Alors, quelle place ou marge reste-t-il à ce travail dans l’accueil et l’accompagnement des personnes en situation de migration ? Comment peut-il encore s'exercer voire se renouveler dans un cadre politique et institutionnel ne garantissant pas systématiquement les fondamentaux humains ? Mais nous voudrions bien continuer à croire à l’impératif et salutaire engagement des agents sanitaires et sociaux. Dans ce cas, quelles valeurs intangibles et partageables feraient socle dans leurs pratiques, nonobstant la diversité des approches, des formes et cadres d’action ?[3]
Enfin, quels axes générateurs guideraient nos réflexions et nos échanges au cours de nos rencontres, tout en construisant des réponses d’intérêt pratique et bien entendu pédagogique, fondamental de notre cœur de métier ?
Trois temps pourraient être retenus en juxtaposition au triptyque thématique choisi :
L’item des « migrations » s’impose en tremplin de notre questionnement. En effet, dans le réel ou dans l’imaginaire, c’est par la « mobilité » que se rencontrent ou se modèlent des « frontières » : fictives (oniriques) ou physiques (réelles), ouvertes ou fermées, existentielles ou institutionnelles... Tandis que les « valeurs », elles, servent de repère à l’acteur, individuel ou collectif, a priori ou a postériori, pour donner sens à son intervention. « Mobilités, frontières et valeurs » tiendraient ainsi du construit. Il va sans dire que le champ de pratiques et d’expérimentations dans l’accueil et l’accompagnement des migrants est ici visé, en amont comme en aval de nos élaborations en commun.
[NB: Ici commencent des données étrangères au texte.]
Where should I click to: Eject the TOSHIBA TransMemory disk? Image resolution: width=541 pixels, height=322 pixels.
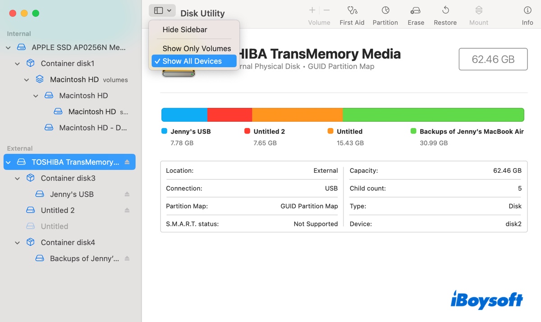pyautogui.click(x=127, y=162)
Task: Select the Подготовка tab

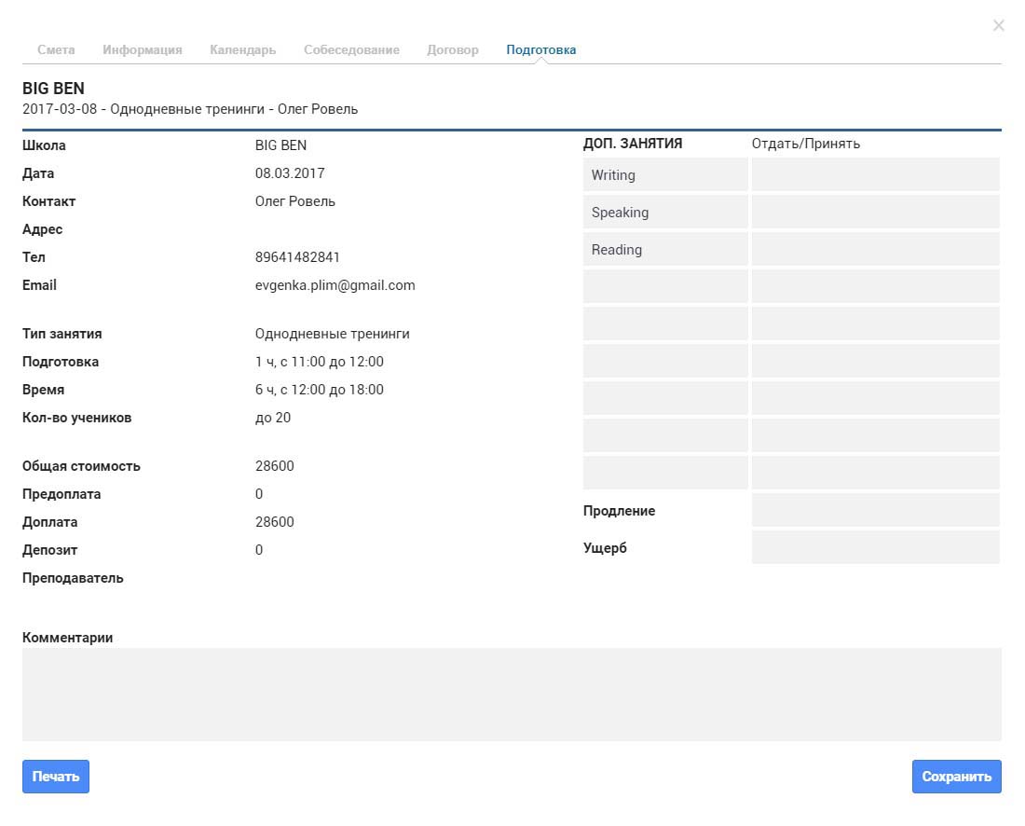Action: click(x=541, y=49)
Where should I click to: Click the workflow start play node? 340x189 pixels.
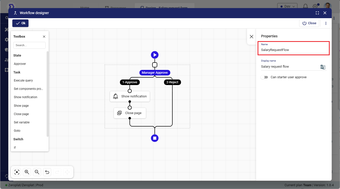point(155,55)
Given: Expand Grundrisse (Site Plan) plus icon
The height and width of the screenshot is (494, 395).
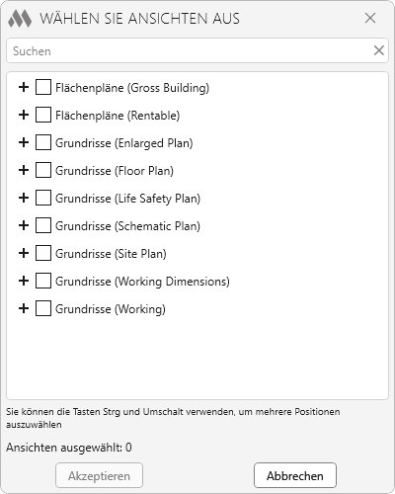Looking at the screenshot, I should point(24,253).
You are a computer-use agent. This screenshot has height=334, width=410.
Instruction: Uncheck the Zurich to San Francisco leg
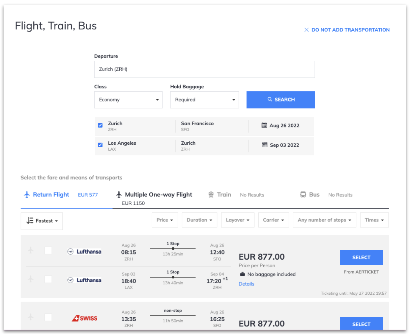tap(100, 125)
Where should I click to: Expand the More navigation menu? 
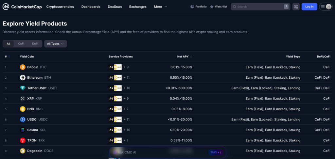click(x=160, y=7)
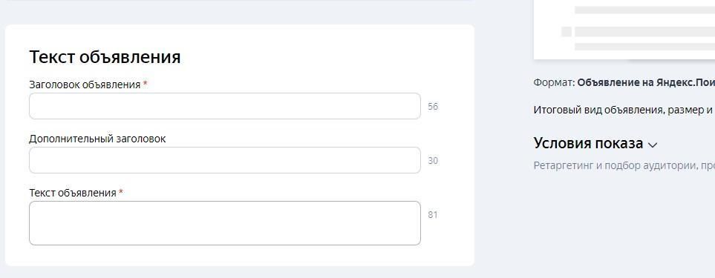Click the 81 character counter
The height and width of the screenshot is (278, 715).
pyautogui.click(x=433, y=215)
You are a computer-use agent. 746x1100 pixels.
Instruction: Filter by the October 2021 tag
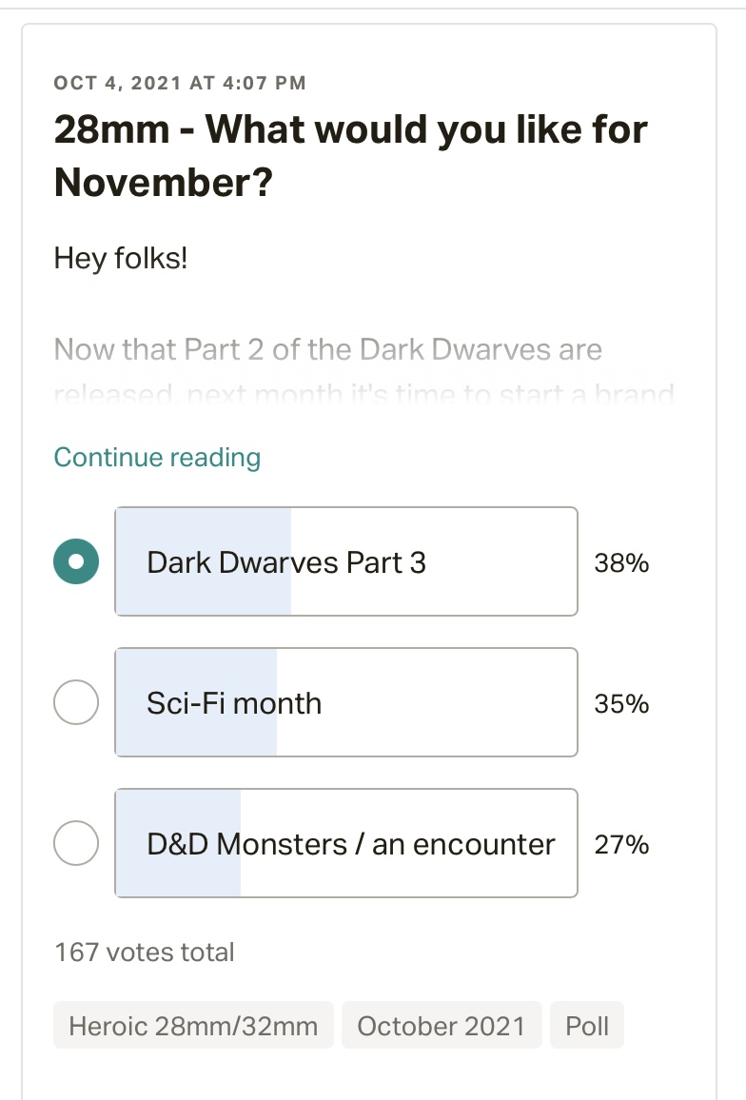tap(442, 1026)
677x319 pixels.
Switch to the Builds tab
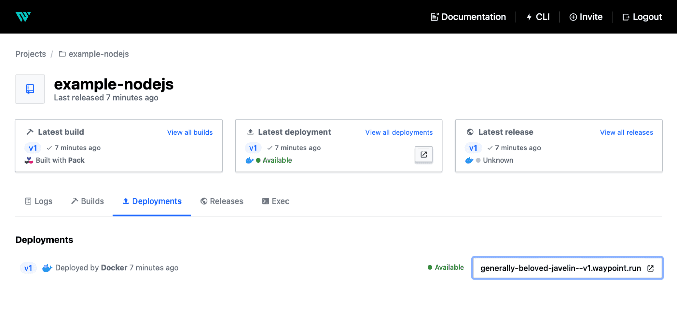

- La situation migratoire en questions : le phénomène et ses enjeux démographiques et politiques au niveau sociétal et global. Comprendre les « migrations » et en repérer les formes et questionnements majeures. En quoi nous interpellent-elles dans le champ du social et du soin ? (23 mars).
- Les « Frontières » en situation migratoire : obstacles et défis, contraintes et engagements. Que sont les « frontières » en situation de migration et à quoi servent-elles aujourd’hui ? Et comment les investir en travail social et de santé ? (24 mars).
- Praxéologie en travail social et de santé en situation migratoire : observation des pratiques et observance des valeurs. Pourquoi et comment accueillir, soigner et accompagner des migrants ? (25 mars).
En approche exploratoire de la thématique du séminaire de mars 2023 : « Villes, mobilités et travail social », des communications pourront porter sur la ville comme lieu d’émergence et de configuration des problématiques migratoires. Elles permettront ainsi de visibiliser les processus sociaux et politiques par lesquels ces dernières s’inscrivent dans le champ du travail social et de santé. Cette approche pourra être ciblée ou transversale par rapport aux axes susdits.
Autant de questions donc qui par le partage d’observations, d’expériences et d’analyses devraient nous permettre de nous enrichir les uns des autres et renforcer le réseau d’échanges (SID) que nous constituons depuis quelques années dans nos domaines d’exercice respectifs au service de l’Humain.
[1] Frères migrants, Ed. du Seuil, 2017, p. 114.
[2] Achille Mbembe, Politiques de l’inimitié, Editions La Découverte, Paris, 2018 (2016).
[3] Nathalie HEINICH, Des valeurs. Une approche sociologique, Ed. Gallimard, Paris, 2017. Rudolf REZSOHAZY, Sociologie des valeurs, Coll. Cursus, Ed. A. Colin, Paris, 2006.